Javaアプリケーションの統合開発環境として広く使われるオープンソースのツール群の総称である。公開から約5年で事実上の標準の地位を獲得した。プラグインと呼ばれる部品の追加で機能を容易に拡張できるのが特徴である。プラグイン情報を集約したWWWサイトの1つである「Eclipse-Plugins.info」には現時点で800以上も登録されている。C/C++言語でソフトウエアを開発するための複数のプラグインを組み合わせた「CDT(C/C++ development tools)」も公開されている。2004年ごろから,組み込みOSのベンダーが相次いで開発環境のEclipse版を提供し始め,組み込みソフトウエア業界にも普及する兆しが見えている。

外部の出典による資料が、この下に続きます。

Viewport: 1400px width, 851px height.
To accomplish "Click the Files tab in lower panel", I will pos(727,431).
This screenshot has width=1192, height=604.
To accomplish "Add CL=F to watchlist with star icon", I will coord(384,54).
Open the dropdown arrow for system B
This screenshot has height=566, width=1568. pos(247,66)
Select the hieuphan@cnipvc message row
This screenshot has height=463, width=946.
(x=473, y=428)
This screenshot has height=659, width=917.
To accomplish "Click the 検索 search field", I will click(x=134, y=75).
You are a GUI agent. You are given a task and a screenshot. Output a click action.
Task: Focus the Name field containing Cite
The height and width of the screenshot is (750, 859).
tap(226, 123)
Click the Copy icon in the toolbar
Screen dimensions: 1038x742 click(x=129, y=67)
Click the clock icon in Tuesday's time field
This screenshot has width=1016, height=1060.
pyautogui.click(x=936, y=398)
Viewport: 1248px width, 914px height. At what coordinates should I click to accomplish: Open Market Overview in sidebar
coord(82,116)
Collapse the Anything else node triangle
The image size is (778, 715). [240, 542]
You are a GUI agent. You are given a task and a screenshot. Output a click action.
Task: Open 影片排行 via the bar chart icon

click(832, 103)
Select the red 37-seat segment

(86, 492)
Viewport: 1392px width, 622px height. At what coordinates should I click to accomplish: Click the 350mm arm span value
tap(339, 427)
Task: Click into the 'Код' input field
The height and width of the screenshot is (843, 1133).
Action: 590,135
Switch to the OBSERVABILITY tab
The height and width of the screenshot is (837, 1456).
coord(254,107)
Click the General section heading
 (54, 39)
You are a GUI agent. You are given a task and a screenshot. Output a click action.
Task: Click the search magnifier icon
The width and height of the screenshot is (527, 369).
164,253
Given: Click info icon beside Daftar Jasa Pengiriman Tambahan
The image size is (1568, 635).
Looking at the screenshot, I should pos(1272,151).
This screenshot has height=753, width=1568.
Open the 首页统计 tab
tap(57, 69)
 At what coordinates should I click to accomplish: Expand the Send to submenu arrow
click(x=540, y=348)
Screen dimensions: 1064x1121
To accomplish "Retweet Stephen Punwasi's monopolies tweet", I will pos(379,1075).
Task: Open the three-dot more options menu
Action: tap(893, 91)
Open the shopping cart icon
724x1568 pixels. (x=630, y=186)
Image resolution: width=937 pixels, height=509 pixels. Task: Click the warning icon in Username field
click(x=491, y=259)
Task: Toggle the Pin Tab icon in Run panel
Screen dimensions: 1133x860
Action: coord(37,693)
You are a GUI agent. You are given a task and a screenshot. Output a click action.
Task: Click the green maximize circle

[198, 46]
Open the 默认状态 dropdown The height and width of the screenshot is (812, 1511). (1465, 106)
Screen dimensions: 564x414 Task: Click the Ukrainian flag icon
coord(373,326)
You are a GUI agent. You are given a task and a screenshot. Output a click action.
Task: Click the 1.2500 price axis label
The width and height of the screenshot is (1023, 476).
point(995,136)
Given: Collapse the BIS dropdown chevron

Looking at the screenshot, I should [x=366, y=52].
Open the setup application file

 米IBM Corp.がJavaで開発したソフトウエア開発環境を2001年11月にオープンソースとして公開したのが起源である。IBM社の公開後,Eclipseはサーバ機で動作するソフトウエアの開発で急速に広まった。オープンソース・ソフトは普通,個人ないし数人で開発に着手し,長いテスト期間を経て徐々に普及する。だがEclipseは,急速に多くの企業の賛同を受けて広まった。当初から40人もの開発メンバーを擁し,公開時点で実用に十分な機能,品質を備えていたためである。

 Eclipseが,CPLという比較的商用利用に寛容なオープンソース・ライセンスで提供されたことも,普及を後押しした。CPLでは各ベンダーが,Eclipseを利用して独自に商品化できる。IBMの開発ツールWebSphere Application Developerなど,実際にEclipseをベースにした製品が販売されている。2001年まではJava用開発ツールといえば,IBMのVisulal Ageのほか,ボーランドのJBuilderやオラクルのJDeveloperなどが市場の中心だったが,現在はボーランドやオラクルもEclipseを支持し,Eclipseと連携する開発ツールを売り出している。

 Eclipseのユーザー・コミュニティは,2002年,2003年のJavaOne期間中の小規模な集会を経て,2004年2月に第1回のEclipseカンファレンス(EclipseCon2004)を開催。スポンサー22社,参加者600人以上という盛況となった。EclipseCon2004では,Eclipse Foundationの設立も発表され,IBMの影響が濃いEclipseコンソーシアムから,より中立的なコミュニティへ移行した。日本でも今年の4月に,Eclipse Foundationの参加企業によってEclipse Japan Working Groupが設立された。